Led by Tom Molloy and Jeff Johnson
By Jeff Johnson
If you have been a local L.A. hiker, you have probably been to Solstice Canyon in Malibu several times. You probably remember the road/trail from the parking lot to the Roberts House, designed by Paul Williams, built in 1952 and burned in 1982. GLS has had many hikes there over the years, starting or ending there. Jeff Cuevas’ provisional hike there was on Halloween 2009. Twenty-five people showed up that day, some in hiking costume, some in Halloween costume. While the Roberts House lasted only 30 years as a house, it’s been a hiking destination longer than that. Some of you reading this probably visited the ruins there more than 30 years ago.
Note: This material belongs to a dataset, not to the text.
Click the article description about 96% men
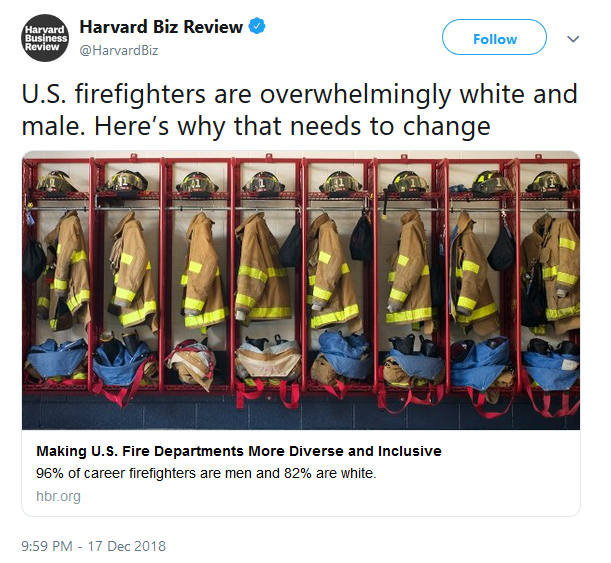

This recent hike in Solstice Canyon was partly a test whether a weekday hike would bring as many hikers as weekend hikes do. Many GLS hikers are retired now and would probably rather avoid weekend traffic. Despite a last minute hitch (discovering that the planned trail to Nicholas Flats was closed, so Tom switched to nearby Solstice Canyon), six retired hikers and one not-working-on-Thursday hiker showed up. So that seems like a success for weekday hikes.
The stream in Solstice Canyon is a perennial stream but was really rushing on January 8 after the recent heavy rain. After a snack break at the Roberts House, the daring but still just-spry-enough retirees leapt across the high water in the stream to take the Rising Sun Trail up the other side of the canyon to an outlook over the ocean, and then back down to the parking lot. Along the way we pondered why a trail on the east side of a canyon, facing west, is called the Rising Sun Trail.
We had a very pleasant hike, and look forward to the rescheduled Nicholas Flats hike later in the Spring.





Roberts House Chimneys
The most noticeable relics of the Roberts House fire are these chimneys, the parts of the house that weren’t destroyed in the 1982 fire.